begin
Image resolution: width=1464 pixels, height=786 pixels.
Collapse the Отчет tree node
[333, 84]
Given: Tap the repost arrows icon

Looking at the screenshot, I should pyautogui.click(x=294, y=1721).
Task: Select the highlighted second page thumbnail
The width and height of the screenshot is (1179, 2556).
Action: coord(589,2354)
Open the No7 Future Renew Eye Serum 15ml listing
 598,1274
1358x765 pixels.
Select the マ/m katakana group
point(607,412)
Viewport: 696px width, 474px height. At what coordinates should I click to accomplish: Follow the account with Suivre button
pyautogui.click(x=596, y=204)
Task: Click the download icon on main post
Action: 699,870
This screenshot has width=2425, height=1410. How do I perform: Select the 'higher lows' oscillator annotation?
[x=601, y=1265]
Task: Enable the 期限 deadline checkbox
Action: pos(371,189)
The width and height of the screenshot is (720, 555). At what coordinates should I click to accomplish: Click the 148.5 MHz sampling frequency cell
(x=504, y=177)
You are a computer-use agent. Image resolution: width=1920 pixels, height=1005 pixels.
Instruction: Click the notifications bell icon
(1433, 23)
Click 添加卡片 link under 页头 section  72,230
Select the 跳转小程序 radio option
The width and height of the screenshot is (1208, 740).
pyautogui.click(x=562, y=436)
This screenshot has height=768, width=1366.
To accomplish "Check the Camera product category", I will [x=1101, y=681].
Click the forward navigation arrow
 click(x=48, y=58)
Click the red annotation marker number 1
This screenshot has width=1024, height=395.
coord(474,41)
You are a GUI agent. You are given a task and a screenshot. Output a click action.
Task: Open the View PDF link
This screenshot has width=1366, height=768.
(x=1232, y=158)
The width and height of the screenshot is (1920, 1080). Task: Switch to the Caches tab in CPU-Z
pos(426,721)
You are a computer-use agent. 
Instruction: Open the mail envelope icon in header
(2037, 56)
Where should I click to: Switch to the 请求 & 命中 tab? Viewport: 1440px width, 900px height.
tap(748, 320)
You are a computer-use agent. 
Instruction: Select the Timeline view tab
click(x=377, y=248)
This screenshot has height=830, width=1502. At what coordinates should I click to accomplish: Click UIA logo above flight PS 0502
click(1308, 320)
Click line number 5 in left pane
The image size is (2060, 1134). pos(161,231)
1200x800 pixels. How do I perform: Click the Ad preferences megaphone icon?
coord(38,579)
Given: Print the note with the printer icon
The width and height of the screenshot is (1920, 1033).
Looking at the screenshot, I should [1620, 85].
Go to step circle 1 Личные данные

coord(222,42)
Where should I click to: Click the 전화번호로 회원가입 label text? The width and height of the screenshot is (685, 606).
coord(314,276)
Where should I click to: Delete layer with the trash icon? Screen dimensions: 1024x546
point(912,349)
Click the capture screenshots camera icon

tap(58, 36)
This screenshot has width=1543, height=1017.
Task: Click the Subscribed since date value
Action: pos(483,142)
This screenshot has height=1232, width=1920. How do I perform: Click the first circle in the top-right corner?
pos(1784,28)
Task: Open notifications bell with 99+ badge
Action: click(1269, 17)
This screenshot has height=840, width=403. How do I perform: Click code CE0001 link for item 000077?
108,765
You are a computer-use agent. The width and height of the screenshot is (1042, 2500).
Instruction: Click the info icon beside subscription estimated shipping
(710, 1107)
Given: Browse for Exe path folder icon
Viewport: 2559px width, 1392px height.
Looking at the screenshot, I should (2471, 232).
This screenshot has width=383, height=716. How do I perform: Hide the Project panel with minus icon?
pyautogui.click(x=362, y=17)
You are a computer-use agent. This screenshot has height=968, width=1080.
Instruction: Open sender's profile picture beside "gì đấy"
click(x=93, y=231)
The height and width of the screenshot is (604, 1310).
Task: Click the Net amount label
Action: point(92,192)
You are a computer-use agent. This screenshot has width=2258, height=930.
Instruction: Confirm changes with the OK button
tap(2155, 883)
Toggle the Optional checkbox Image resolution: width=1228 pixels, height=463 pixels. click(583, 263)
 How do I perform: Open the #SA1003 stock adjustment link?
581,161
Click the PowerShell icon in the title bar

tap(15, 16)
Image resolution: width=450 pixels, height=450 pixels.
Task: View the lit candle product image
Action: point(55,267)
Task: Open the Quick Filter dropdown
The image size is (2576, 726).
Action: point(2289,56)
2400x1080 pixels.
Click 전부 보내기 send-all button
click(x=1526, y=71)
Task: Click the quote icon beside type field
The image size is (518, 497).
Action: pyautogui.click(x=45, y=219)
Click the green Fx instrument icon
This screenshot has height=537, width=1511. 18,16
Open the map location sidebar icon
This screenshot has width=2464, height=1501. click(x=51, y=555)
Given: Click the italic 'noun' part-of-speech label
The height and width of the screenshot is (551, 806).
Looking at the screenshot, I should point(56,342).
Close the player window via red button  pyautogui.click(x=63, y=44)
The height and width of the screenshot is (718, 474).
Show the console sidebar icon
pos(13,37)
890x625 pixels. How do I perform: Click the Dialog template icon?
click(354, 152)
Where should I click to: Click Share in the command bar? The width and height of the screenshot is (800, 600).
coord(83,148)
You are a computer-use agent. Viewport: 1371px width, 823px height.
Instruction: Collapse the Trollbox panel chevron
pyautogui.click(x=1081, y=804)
end
Given problem: Throughout the records, rename every "Instruction" to "Command" and write all lines out again with nothing else altered.

Solved exercise:
Image resolution: width=1464 pixels, height=786 pixels.
Collapse the Отчет tree node
[333, 84]
Given: Tap the repost arrows icon

Looking at the screenshot, I should pyautogui.click(x=294, y=1721).
Task: Select the highlighted second page thumbnail
The width and height of the screenshot is (1179, 2556).
Action: coord(589,2354)
Open the No7 Future Renew Eye Serum 15ml listing
 598,1274
1358x765 pixels.
Select the マ/m katakana group
point(607,412)
Viewport: 696px width, 474px height. At what coordinates should I click to accomplish: Follow the account with Suivre button
pyautogui.click(x=596, y=204)
Task: Click the download icon on main post
Action: 699,870
This screenshot has width=2425, height=1410. How do I perform: Select the 'higher lows' oscillator annotation?
[x=601, y=1265]
Task: Enable the 期限 deadline checkbox
Action: pos(371,189)
The width and height of the screenshot is (720, 555). At what coordinates should I click to accomplish: Click the 148.5 MHz sampling frequency cell
(x=504, y=177)
You are a computer-use agent. Image resolution: width=1920 pixels, height=1005 pixels.
Command: Click the notifications bell icon
(1433, 23)
Click 添加卡片 link under 页头 section  72,230
Select the 跳转小程序 radio option
The width and height of the screenshot is (1208, 740).
pyautogui.click(x=562, y=436)
This screenshot has height=768, width=1366.
To accomplish "Check the Camera product category", I will [x=1101, y=681].
Click the forward navigation arrow
 click(x=48, y=58)
Click the red annotation marker number 1
This screenshot has width=1024, height=395.
coord(474,41)
You are a GUI agent. You are given a task and a screenshot. Output a click action.
Task: Open the View PDF link
This screenshot has width=1366, height=768.
(x=1232, y=158)
The width and height of the screenshot is (1920, 1080). Task: Switch to the Caches tab in CPU-Z
pos(426,721)
You are a computer-use agent. 
Command: Open the mail envelope icon in header
(2037, 56)
Where should I click to: Switch to the 请求 & 命中 tab? Viewport: 1440px width, 900px height.
tap(748, 320)
You are a computer-use agent. 
Command: Select the Timeline view tab
click(x=377, y=248)
This screenshot has height=830, width=1502. At what coordinates should I click to accomplish: Click UIA logo above flight PS 0502
click(1308, 320)
Click line number 5 in left pane
The image size is (2060, 1134). pos(161,231)
1200x800 pixels. How do I perform: Click the Ad preferences megaphone icon?
coord(38,579)
Given: Print the note with the printer icon
The width and height of the screenshot is (1920, 1033).
Looking at the screenshot, I should [1620, 85].
Go to step circle 1 Личные данные

coord(222,42)
Where should I click to: Click the 전화번호로 회원가입 label text? The width and height of the screenshot is (685, 606).
coord(314,276)
Where should I click to: Delete layer with the trash icon? Screen dimensions: 1024x546
point(912,349)
Click the capture screenshots camera icon

tap(58, 36)
This screenshot has width=1543, height=1017.
Task: Click the Subscribed since date value
Action: pos(483,142)
This screenshot has height=1232, width=1920. How do I perform: Click the first circle in the top-right corner?
pos(1784,28)
Task: Open notifications bell with 99+ badge
Action: click(1269, 17)
This screenshot has height=840, width=403. How do I perform: Click code CE0001 link for item 000077?
108,765
You are a computer-use agent. The width and height of the screenshot is (1042, 2500).
Command: Click the info icon beside subscription estimated shipping
(710, 1107)
Given: Browse for Exe path folder icon
Viewport: 2559px width, 1392px height.
Looking at the screenshot, I should (2471, 232).
This screenshot has width=383, height=716. How do I perform: Hide the Project panel with minus icon?
pyautogui.click(x=362, y=17)
You are a computer-use agent. This screenshot has height=968, width=1080.
Command: Open sender's profile picture beside "gì đấy"
click(x=93, y=231)
The height and width of the screenshot is (604, 1310).
Task: Click the Net amount label
Action: point(92,192)
You are a computer-use agent. This screenshot has width=2258, height=930.
Command: Confirm changes with the OK button
tap(2155, 883)
Toggle the Optional checkbox Image resolution: width=1228 pixels, height=463 pixels. click(583, 263)
 How do I perform: Open the #SA1003 stock adjustment link?
581,161
Click the PowerShell icon in the title bar

tap(15, 16)
Image resolution: width=450 pixels, height=450 pixels.
Task: View the lit candle product image
Action: point(55,267)
Task: Open the Quick Filter dropdown
The image size is (2576, 726).
Action: point(2289,56)
2400x1080 pixels.
Click 전부 보내기 send-all button
click(x=1526, y=71)
Task: Click the quote icon beside type field
The image size is (518, 497).
Action: pyautogui.click(x=45, y=219)
Click the green Fx instrument icon
This screenshot has height=537, width=1511. 18,16
Open the map location sidebar icon
This screenshot has width=2464, height=1501. click(x=51, y=555)
Given: Click the italic 'noun' part-of-speech label
The height and width of the screenshot is (551, 806).
Looking at the screenshot, I should point(56,342).
Close the player window via red button  pyautogui.click(x=63, y=44)
The height and width of the screenshot is (718, 474).
Show the console sidebar icon
pos(13,37)
890x625 pixels. How do I perform: Click the Dialog template icon?
click(354, 152)
Where should I click to: Click Share in the command bar? The width and height of the screenshot is (800, 600).
coord(83,148)
You are a computer-use agent. Viewport: 1371px width, 823px height.
Command: Collapse the Trollbox panel chevron
pyautogui.click(x=1081, y=804)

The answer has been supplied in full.